Al certamen para elegir a la nueva Miss Dolce Vita, que se celebró la semana pasada, se presentaron 18 chicas, y las dos primeras clasificadas son de La Habana, pero no de la avenida situada al lado del estadio municipal de Riazor, sino de la capital cubana. En total acudieron al certamen tres jóvenes de este país, y, si tenemos en cuenta que el actual Míster Coruña procede del mismo lugar, se puede afirmar que los cubanos copan los concursos de belleza y se imponen a las bellezas locales. El bisabuelo de Janay González Porto , la ganadora del concurso, era de Viveiro. Tiene 20 años y desde hace dos reside en A Coruña, donde trabaja en un local de fiestas infantiles y hace un ciclo superior de Agencias de Viajes. «En Cuba acudí a clases a una escuela de modelos, pero allí es muy difícil abrirse camino si no eres muy alta y flaca», comenta Janay, que también ganó un premio a la chica con más estilo en un certamen en El Corte Inglés. Cuba, Italia y Galicia. Yanaimy Acosta Martínez tiene 27 años y desde el 2001 reside en España. Antes, siendo casi una niña, trabajó como modelo en Italia. Un largo recorrido hasta llegar a A Coruña, donde es una habitual en los concursos de belleza. «No gano por poco -esboza su amplia sonrisa-. Fui finalista en Dolce Vita y también en el centro comercial Odeón en varias ocasiones. Esta vez quedé de primera finalista», dice esta modelo natural de La Habana. De la capital cubana también es Yanexy Domínguez Díaz , de 19 años. «Vine hace año y medio porque mi padre y mi tía son bailarines y estaban aquí», recuerda esta joven que estudia FP de Información y Comercialización Turística y en estos momentos realiza prácticas en el Hotel Riazor. De la República Dominicana. Rosana Pérez Montero también cruzó el charco con dirección a nuestra ciudad, pero su lugar de procedencia es San Juan, en el sur de la República Dominicana. «Mi madre vio el anuncio y me dijo que como soy alta y flaca podía tener suerte», comenta esta espigada dominicana de tan solo 18 años.

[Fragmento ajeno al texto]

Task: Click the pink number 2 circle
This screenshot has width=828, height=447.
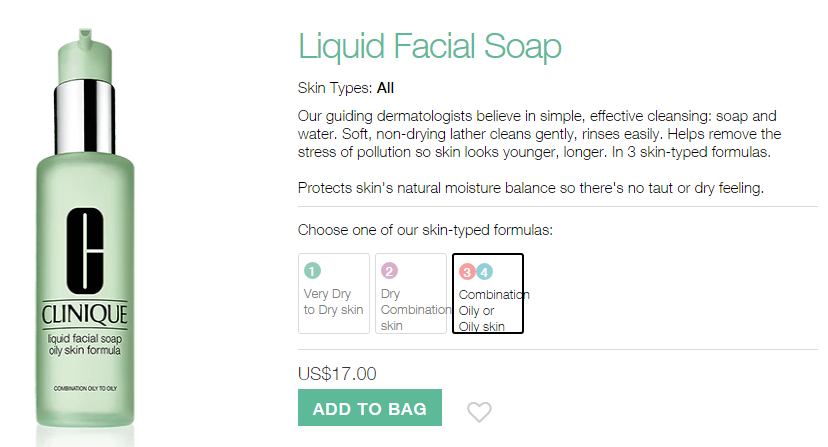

El primer nombre cubano en destacar en los certámenes de belleza locales fue Sergio Zubiadut , el actual Míster Coruña, que se vino a vivir a Galicia cuando tenía 5 años, aunque no perdió el contacto con su país de origen, al que vuelve cada verano. «Creo que mi forma de ser extrovertida le gusta a la gente. Cogí lo mejor de los dos lados», analiza.
Ahí los tienen, delante del monumento al peregrino en Samos. Se trata de un grupo de coruñeses de la Universidad Sénior, y algunos familiares, que este fin de semana completaron la primera etapa, de las nueve que piensan hacer, del Camino de Santiago. «Lo peor fue el tiempo, muy malo, y lo mejor el resto porque es una experiencia fabulosa», comenta José Porto , uno de los impulsores de esta peregrinación. Fueron de Sarria a Portomarín, lo que supone unos 14 kilómetros, y, después de comer, tuvieron tiempo de acercarse a Samos para girar visita al monasterio.